*Text segment*:
↓↓↓
"Were you there?"
  • Donnaswan
    Posts: 585
    Ian- I had forgotten you are in UK. . My experience, having been stationed with my husband, at Fairford UK Air force base in the 80's, is that your junque is far better than our junque. LOL

    Donna
  • Maureen
    Posts: 675
    Re: Were You There

    The other year, I thought I was very clever to translate it into Latin. I talked about it to my mom, and found out that she'd sung it in Latin at her school, which was long before Vatican II. And yes, they did sing that song at the preconciliar EF Masses at her school, because the real folk music craze was decidedly preconciliar. Not folk in Latin at Mass, though.

    Re: Behold the Wood of the Cross/Gilligan

    Gilligan's Island starts with a very standard "come all ye" opening verse, because it's supposed to be the Ballad of Gilligan's Island. It's supposed to sound a bit pentatonic or whatever, because it's supposed to sound like a sea shanty. That kind of scale routinely sounds "minor" to people.
↑↑↑
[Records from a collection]
↓↓↓
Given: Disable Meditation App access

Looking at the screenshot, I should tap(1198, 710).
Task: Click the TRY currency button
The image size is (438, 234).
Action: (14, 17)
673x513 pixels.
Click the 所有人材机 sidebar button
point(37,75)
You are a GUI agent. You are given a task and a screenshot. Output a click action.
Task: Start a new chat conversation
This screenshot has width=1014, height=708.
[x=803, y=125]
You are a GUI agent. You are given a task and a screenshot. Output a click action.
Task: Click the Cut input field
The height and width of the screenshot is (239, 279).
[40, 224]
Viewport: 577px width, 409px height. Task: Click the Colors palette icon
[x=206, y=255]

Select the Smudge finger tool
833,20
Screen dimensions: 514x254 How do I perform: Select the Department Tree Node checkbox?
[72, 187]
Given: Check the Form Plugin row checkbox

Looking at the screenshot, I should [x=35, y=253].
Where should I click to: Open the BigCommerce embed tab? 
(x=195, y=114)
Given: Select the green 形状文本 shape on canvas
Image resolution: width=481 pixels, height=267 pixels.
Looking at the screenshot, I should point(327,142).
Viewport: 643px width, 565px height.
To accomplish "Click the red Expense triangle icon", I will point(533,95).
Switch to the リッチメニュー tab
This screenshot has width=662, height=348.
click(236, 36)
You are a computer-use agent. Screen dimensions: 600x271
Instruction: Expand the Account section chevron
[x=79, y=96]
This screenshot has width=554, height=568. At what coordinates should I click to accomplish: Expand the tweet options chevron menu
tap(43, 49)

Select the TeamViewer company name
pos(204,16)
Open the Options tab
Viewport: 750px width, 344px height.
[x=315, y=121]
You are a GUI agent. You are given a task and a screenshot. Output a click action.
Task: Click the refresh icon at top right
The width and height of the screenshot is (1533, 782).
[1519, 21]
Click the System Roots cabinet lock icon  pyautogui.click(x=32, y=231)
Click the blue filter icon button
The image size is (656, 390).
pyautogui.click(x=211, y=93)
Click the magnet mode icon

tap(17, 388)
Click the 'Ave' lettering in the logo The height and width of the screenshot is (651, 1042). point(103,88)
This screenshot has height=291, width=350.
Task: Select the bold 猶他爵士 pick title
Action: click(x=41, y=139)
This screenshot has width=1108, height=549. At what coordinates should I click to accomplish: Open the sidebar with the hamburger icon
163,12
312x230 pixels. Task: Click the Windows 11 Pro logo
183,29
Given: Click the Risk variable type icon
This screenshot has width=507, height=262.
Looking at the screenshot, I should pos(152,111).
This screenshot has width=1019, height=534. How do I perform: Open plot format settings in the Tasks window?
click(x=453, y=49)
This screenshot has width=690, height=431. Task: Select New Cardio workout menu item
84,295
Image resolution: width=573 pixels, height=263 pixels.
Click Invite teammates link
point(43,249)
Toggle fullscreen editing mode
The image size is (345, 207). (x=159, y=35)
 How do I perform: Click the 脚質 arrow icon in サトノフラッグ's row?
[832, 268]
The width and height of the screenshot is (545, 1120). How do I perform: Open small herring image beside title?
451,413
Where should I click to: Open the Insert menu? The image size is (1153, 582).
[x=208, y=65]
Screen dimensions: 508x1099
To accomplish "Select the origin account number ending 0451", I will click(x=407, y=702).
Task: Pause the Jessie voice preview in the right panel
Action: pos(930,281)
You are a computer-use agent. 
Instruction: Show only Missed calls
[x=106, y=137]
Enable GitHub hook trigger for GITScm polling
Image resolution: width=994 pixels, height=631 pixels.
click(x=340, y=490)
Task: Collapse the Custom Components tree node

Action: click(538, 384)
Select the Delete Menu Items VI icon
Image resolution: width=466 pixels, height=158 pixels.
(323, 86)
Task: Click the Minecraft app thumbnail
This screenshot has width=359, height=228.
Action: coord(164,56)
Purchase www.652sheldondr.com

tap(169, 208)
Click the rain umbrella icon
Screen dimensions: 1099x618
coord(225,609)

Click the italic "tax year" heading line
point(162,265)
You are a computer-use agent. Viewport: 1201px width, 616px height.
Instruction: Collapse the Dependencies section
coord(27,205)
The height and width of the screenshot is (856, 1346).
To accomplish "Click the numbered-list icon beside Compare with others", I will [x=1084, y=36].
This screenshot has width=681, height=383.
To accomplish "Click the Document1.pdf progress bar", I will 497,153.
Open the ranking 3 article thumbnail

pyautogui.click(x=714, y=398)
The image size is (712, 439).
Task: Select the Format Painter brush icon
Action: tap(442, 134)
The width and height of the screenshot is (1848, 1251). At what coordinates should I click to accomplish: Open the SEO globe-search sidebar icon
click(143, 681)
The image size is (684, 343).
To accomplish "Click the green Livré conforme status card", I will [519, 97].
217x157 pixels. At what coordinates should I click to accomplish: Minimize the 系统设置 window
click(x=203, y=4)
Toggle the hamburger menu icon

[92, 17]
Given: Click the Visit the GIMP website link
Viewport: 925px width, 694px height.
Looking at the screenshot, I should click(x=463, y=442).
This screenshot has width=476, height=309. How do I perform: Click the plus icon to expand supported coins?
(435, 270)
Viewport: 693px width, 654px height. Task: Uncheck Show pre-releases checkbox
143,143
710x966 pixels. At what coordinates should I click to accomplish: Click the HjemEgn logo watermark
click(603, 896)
↑↑↑
*Exercises to complete*:
(a) According to the forum thread, at which air force base was Donna stationed with her husband in the 80's?
(b) Transcribe the part of the forum thread between "The other year, I" and "at Mass, though.", inclusive.
(c) Write the next part of the forum thread, picking up after its final sentence.

*Responses per task*:
(a) Fairford, UK.

(b)
The other year, I thought I was very clever to translate it into Latin. I talked about it to my mom, and found out that she'd sung it in Latin at her school, which was long before Vatican II. And yes, they did sing that song at the preconciliar EF Masses at her school, because the real folk music craze was decidedly preconciliar. Not folk in Latin at Mass, though.

(c)
    If you want to make a song sound somber in today's musical vocabulary, you go to minor scales. A lot of Catholics go to the pentatonic folky sounding minor, under the impression that it sounds like Gregorian chant.

    So yes, the Gilligan's come all ye and the faux chant of "Behold the Wood of the Cross" happen to hit a lot of the same notes.
  • miacoyne
    Posts: 1,805
    When you have to sing this every Friday at the station, being asked three times in each verse in the same manner 'were you there, were you there, were you there,, starting and ending with this same question, the sentiment becomes somethings else, and I started to hear "Are we there yet?" (There was a movie with this title. As a mom with many kids, often times I have to say 'please stop asking same thing over and over.') Sorry, but this song became a distraction to me, and I'm very glad that we don't have to sing or hear this anymore until next year. Hopefully our parish finds some other beautiful music for Fridays during Lent next year.
  • CharlesW
    Posts: 11,934
    All I can say is, no I wasn't there, and I don't have to hear that song for another year. I keep hoping that the new missal translation will require new hymnals for the mass parts that change. Perhaps a good excuse for selecting a hymnal without the music I want to be rid of - assuming such a hymnal exists and gets revised in time.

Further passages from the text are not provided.